L’ideatore delle Scienze Politiche, intese come insegnamento universitario, come prassi accademica, è pochissimo ricordato in un’Italia buffonesca. Votata alla dittatura dell’improvvisazione. Senza il suo pensiero capiremmo poco del funzionamento delle democrazie. E dei pericoli che ne minano la sopravvivenza
Tutto è politica, pochissimo è Scienza della Politica. Nel Paese del cazzeggio permanente, dell’improvvisazione scanzonata, dei talk-show a reti unificate, ad ogni ora della giornata, le teorie appaiono ai più come inutili orpelli. Meglio la pratica dozzinale, l’esperienza coatta che sopravanza – e distorce – la competenza accademica. L’isterismo della parola in luogo della riflessione concettuale. Se queste sono le premesse, se il nostro humus pubblico non contempla l’intelligenza fertilizzante, c’è poco da meravigliarsi se ad avanzare poi, con fare deciso e impenitente, ci ritroviamo l’Alzheimer del buon senso. Una sorta di perdita collettiva della memoria; e delle identità diffuse. Un esempio di questa cancellazione scientifica del valore manifesto è rappresentato dall’oblio che si vuole far discendere sulla figura di Giovanni Sartori: il più importante politologo italiano della nostra storia contemporanea. Il propugnatore delle scienze sociali incardinate lungo la via dell’originalissima ingegneria costituzionale. Fu lo stesso Sartori a coniare l’espressione “asinocrazia”, il potere attribuito ai più stupidi. Ai meno capaci che passeggiano nelle società del momento. Con l’intento dichiarato, stabilito altrove, di affossare le democrazie che alla partecipazione non hanno saputo bilanciare la competenza.

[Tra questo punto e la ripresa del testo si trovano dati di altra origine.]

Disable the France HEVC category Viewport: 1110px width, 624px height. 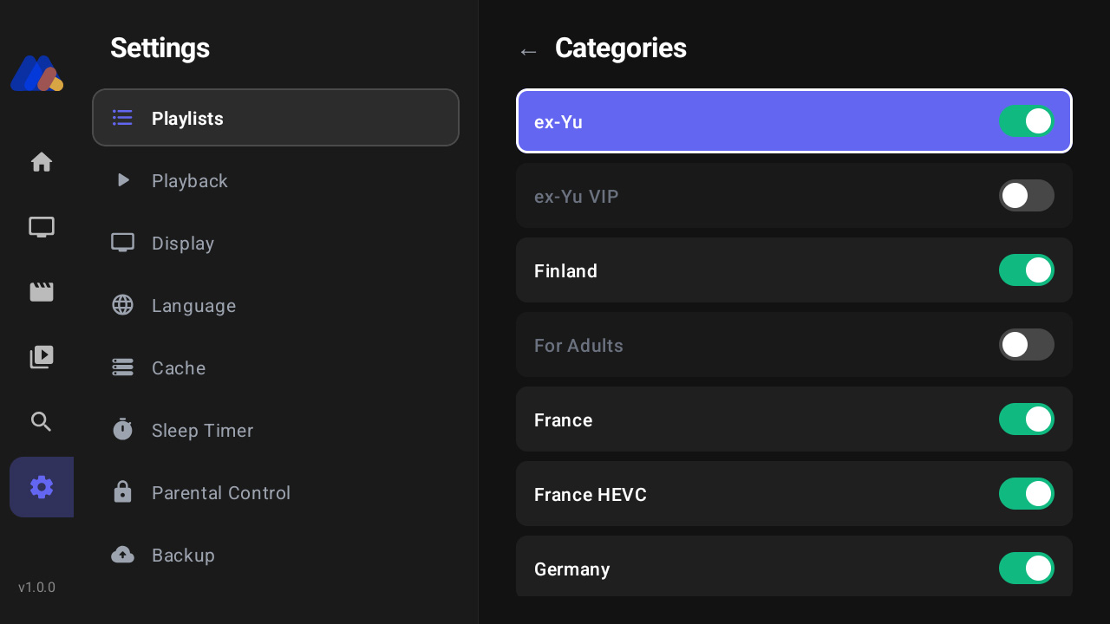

In Italia prima del professore fiorentino, le Scienze Politiche non esistevano. Il loro insegnamento era celato in corsi altri: sociologia, per esempio. Nel Paese che aveva dati i natali a Macchiavelli, che aveva codificato il diritto con l’Impero Romano, l’arte – e la tecnica – politica erano cadute in disuso. Non si conoscevano. Per ritardi culturali, per pigrizia intellettuale. Fu Sartori a spiegarci il significato di comparazione tra un sistema (politico) e un altro. Tra una legge elettorale e un’altra. Tra un pluralismo partitico polarizzante e un modello a partito unico che schiude, in maniera definitiva, le porte alla dittatura. Con il suo “Homo videns”, una delle tante pubblicazione regalate per mitigare lì dove presenti i pruriti della conoscenza, intravide con largo anticipo la mutazione antropologica della comunicazione politica. La “video politica”, ripeté in più occasioni, “converte l’elezione in un evento altamente fortuito, dove il vincitore è il risultato di un match televisivo determinato prevalentemente dall’aspetto. Dalla faccia che piace di più”. Sartori c’indicò un metodo ancor prima di condurci per mano verso il merito delle questioni. Insegnò per molti anni negli Stati Uniti, a Stanford, amalgamando la filosofia del diritto con le dottrine dello Stato. Solo un Paese debosciato, di asini presuntuosi, di prezzolati agitatori della lingua, poteva dimenticarsene. Dimenticarlo. Voltare le spalle al ricordo che è amico di scorribande del talento. Sartori ne avrebbe riso. Brutto affare l’invidia, sopravvive anche alla morte.